***** PASSAGE *****
Control over the oil spigot may be a somewhat cartoonish image, but it is an
image that has motivated U.S. policy since the end of the Cold War and has
gained even more prominence in the Bush-Cheney administration.
This
region is also the only area in the world where the interests of the
putative great powers collide. In the hotly-contested Caspian Sea area, Russia
is an expanding power, China is an expanding power, and the United States is an
expanding power. There is no other place in the world like this. They are
struggling with one another consciously and actively. The Bush administration is
determined to dominate this area and to subordinate these two potential
challengers and prevent them from forming a common front against the United
States. (For more on the emerging power struggle in the Caspian Sea basin, see
my Resource Wars: The New Landscape of Global Conflict [Henry
Holt/Metropolitan, 2001].)
What
then are the implications of this great realignment of U.S. geo-political
strategy made possible by the Cold War defeat of the Soviet Union?
It
is obviously much too early to draw any definitive conclusions on this, but some
things can be said. First, Iraq is just the beginning of a U.S. drive into this
area. We will see further extensions and expressions of U.S. power in the
region. This will provoke resistance and self-conscious opposition to the United
States by insurgent groups and regimes. But the United States will also become
enmeshed in local conflicts that arose long before America’s involvement in
the region. For example, the conflict between Armenia and Azerbaijan, and that
between Abkhazia and Georgia—both of which have a long history—will come to
impact on U.S. security as the United States becomes dependent on a
newly-constructed trans-Caucasian oil pipeline. The Chechen and Afghani wars
continue and bracket the region. In all such disputes there is a likelihood of
indirect or direct, covert or overt intervention by the United States and the
other contending powers.
***** RECORDS SHOWN *****
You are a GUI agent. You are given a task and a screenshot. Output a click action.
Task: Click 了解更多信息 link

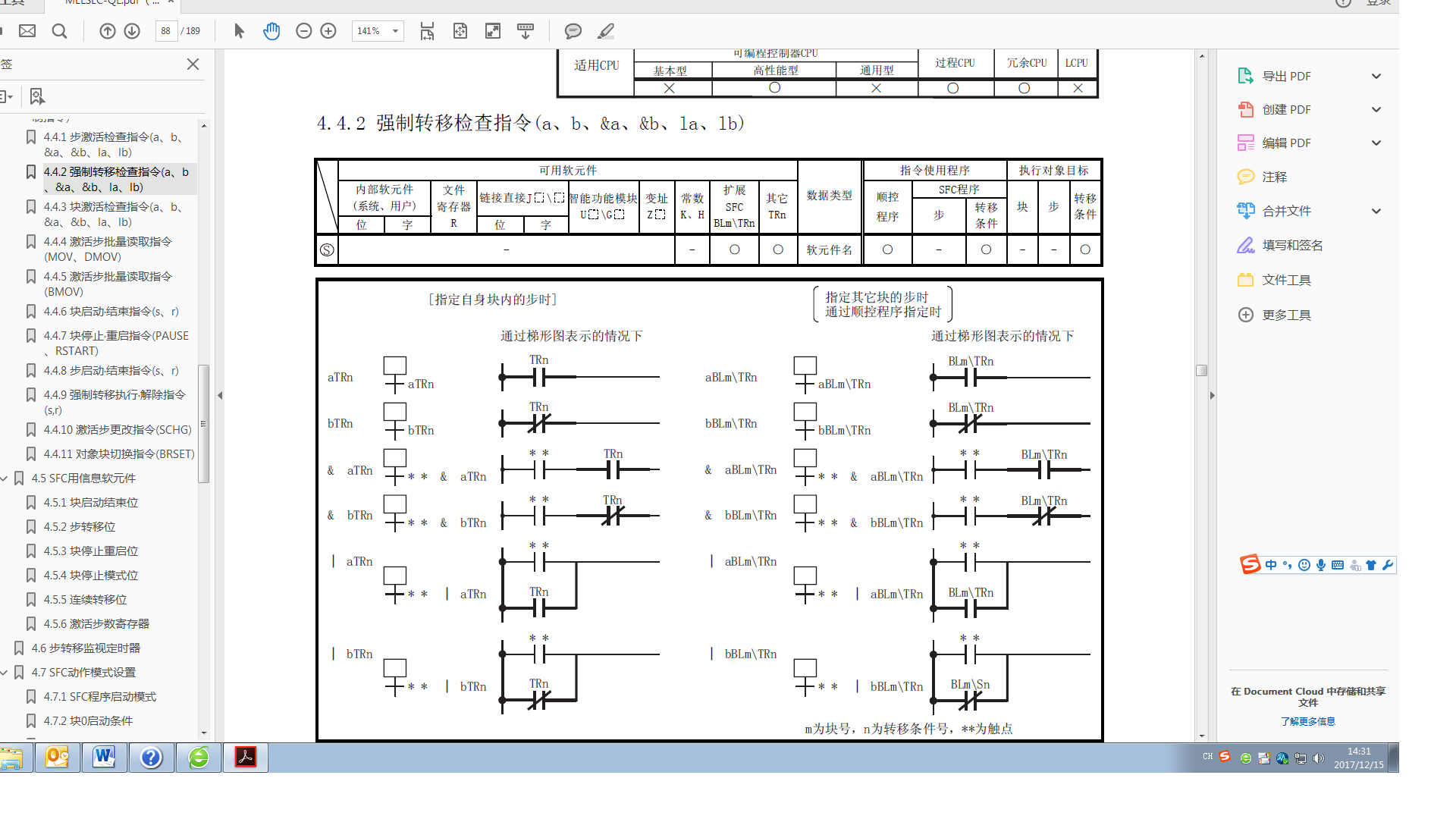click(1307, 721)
*****
***** RECORDS SHOWN *****
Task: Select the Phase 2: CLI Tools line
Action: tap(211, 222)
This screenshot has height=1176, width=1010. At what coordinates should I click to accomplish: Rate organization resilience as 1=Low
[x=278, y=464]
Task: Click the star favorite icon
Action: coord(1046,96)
*****
EXERCISES:
• a. Please rewrite the paragraph of the passage on U.S. strategy that begins "This region is also the only area" as a short bulleted list, keeping its main facts.
• b. Turn the lines of the records from the one holding "This screenshot has" through the one holding "Action: coord(1046,96)", inclusive, into a JSON list of strings with one string per line and blank lines omitted.

COMPLETE ANSWERS:
• a.
- The region is the only area in the world where the interests of the putative great powers collide.
- In the hotly contested Caspian Sea area, Russia, China, and the United States are all expanding powers, and they are struggling with one another consciously and actively.
- The Bush administration is determined to dominate the area, to subordinate Russia and China as potential challengers, and to prevent them from forming a common front against the United States.

• b.
[
  "This screenshot has height=1176, width=1010. At what coordinates should I click to accomplish: Rate organization resilience as 1=Low",
  "[x=278, y=464]",
  "Task: Click the star favorite icon",
  "Action: coord(1046,96)"
]